The irony in the clearXchange and Paym models is that the very bank-owned business model that the networks ditched to become publicly traded companies could be reborn to potentially cut them out of the debit picture. That’s not as crazy as it may sound. Banks own the DDA accounts and control them. So, why would they want to continue to issue debit cards on a Visa/MasterCard network when they can replicate the same function with an ACH-powered network that they own and control?
All that’s missing is the business model.
Innovators have fantasized about an ACH-powered network for like forever in an effort to reduce the cost of payments and break their dependence on the existing payments networks and the interchange fee structure associated with it. It’s what MCX is clearly interested in doing, it’s why PayPal wants its customers to register their bank accounts to their PayPal accounts instead of their credit card accounts, and it’s what every mobile app with a payments account registered to it wants too. The trick for these new potential “networks” will be how acceptance is priced. If it’s too high, and merchants won’t have any incentive to adopt; too low and banks won’t be able to monetize their precious asset – the bank account.
It will also be interesting to watch how such a potential network development will impact partnerships and influence the incentives for those partnerships to take shape. Remember, any new network, ACH network notwithstanding, still needs merchant acceptance. And, that can be a big pain and take time.
Could such a scheme give banks the digital wallets “legs” that they’d like to have? I still don’t think so, since consumers, in my opinion, will still want one “digital container” into which their various payments instruments are assembled, including any new ACH-powered ones. But, this could make banks a more formidable partner since the third parties who seek to access those accounts would be competing with them for customer preference. They’ll certainly have a mechanism to monetize access to the funding resource that they own and incur costs to service – and a platform that could unleash all kinds of interesting innovations.

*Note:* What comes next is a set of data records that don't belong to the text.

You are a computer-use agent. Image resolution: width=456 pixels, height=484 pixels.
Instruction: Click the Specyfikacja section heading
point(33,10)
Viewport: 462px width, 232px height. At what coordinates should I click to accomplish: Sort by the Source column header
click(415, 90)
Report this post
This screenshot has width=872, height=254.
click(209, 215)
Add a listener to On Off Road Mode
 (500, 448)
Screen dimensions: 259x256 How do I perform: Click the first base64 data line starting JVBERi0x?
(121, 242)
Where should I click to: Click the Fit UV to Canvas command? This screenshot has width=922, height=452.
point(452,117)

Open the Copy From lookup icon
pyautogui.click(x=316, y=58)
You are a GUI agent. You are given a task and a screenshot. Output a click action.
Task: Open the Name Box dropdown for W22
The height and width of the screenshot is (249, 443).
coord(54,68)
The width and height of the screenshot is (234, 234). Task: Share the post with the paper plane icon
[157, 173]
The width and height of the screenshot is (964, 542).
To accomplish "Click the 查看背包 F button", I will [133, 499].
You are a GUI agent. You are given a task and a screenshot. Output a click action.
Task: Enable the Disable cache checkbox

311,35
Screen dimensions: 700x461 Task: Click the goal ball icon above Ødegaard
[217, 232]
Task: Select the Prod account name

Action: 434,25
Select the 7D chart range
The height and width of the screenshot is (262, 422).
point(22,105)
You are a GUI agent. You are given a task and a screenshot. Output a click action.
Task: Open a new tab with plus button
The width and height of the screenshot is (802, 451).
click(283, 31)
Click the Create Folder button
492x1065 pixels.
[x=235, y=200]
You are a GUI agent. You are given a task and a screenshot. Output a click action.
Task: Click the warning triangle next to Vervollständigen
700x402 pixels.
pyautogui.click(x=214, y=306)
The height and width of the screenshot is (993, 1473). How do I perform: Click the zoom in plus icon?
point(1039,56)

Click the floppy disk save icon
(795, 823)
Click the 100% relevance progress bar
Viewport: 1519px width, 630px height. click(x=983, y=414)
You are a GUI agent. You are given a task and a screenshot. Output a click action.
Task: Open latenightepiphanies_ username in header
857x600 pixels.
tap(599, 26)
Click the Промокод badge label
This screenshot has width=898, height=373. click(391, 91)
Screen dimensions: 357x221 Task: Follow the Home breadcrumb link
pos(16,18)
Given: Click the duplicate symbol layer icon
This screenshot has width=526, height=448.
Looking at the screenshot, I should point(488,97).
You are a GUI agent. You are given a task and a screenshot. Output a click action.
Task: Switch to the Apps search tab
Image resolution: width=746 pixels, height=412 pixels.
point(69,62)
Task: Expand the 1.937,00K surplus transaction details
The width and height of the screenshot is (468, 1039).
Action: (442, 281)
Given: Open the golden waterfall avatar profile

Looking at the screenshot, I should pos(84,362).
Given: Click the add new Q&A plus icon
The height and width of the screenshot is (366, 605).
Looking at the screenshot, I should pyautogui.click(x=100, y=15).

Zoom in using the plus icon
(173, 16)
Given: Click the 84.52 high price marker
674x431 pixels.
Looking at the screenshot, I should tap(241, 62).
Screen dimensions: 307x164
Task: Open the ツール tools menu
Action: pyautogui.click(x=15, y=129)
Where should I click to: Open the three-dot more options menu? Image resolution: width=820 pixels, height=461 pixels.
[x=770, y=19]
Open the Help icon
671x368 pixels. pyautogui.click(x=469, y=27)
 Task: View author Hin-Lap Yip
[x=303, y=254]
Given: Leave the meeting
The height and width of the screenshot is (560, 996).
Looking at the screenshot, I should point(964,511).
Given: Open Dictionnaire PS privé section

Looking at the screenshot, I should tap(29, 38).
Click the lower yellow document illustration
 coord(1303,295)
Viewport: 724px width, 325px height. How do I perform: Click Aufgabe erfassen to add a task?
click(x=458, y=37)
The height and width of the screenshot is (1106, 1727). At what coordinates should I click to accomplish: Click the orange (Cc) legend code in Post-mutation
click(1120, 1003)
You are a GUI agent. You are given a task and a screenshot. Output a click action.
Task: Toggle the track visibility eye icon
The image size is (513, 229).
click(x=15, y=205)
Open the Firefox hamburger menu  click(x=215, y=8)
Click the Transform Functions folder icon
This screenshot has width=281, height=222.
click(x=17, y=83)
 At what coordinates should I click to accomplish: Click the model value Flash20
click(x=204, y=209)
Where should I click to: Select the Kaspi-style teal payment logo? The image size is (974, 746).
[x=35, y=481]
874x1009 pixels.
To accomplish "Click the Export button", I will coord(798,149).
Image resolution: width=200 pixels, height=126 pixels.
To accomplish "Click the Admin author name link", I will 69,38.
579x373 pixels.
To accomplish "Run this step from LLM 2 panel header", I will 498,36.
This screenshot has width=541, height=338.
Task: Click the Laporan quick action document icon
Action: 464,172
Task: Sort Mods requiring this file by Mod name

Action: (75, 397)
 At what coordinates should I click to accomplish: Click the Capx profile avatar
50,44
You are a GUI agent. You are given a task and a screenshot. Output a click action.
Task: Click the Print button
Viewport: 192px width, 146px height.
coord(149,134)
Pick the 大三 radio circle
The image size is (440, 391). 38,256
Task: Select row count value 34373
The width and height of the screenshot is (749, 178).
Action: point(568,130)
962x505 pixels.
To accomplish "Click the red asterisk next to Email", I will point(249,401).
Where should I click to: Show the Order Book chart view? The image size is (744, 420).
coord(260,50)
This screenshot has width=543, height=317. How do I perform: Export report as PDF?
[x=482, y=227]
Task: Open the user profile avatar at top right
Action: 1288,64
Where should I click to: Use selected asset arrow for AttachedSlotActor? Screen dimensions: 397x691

What’s more is that these potential new ACH-enabled schemes just extend behavior that people already do in their mobile and online accounts – pay people and pay bills. Nielsen did a survey of consumers in November of 2013 that said that 82 percent of consumers have banked online at least once in the last 30 days. The Fed’s survey of consumer payments habits reported that 21 percent of mobile phone users had adopted mobile banking and used it in the last 12 months, with 42 percent of mobile phone owners reporting that would definitely or probably use it in the next year. With the right user interface, consumers wouldn’t have to go thru unnatural acts to use their phones to extend payment to merchants – larger, small and anywhere in between – online or at the physical store.
Collectively, banks probably have more mobile and online banking customers than anyone has registered accounts in digital wallets, and certainly more than the incumbent networks since they are just now getting their online/mobile wallets wings. Enabling payment for bank customers via an ACH-powered debit-like alternative would be quite disruptive and potentially hurt Visa in the US a whole lot more than MasterCard given Visa’s dominant share of debit volume – not to mention creating some awkward moments as payments network customers start competing with them. At that point, it could just be Katie-bar-the-door as the existing networks develop their own strategies to compete with these new ones and replenish lost debit volume.
Who would have ever thought that mobile banking could grow up to become one of the biggest threats to the payments networks since Judge Leon?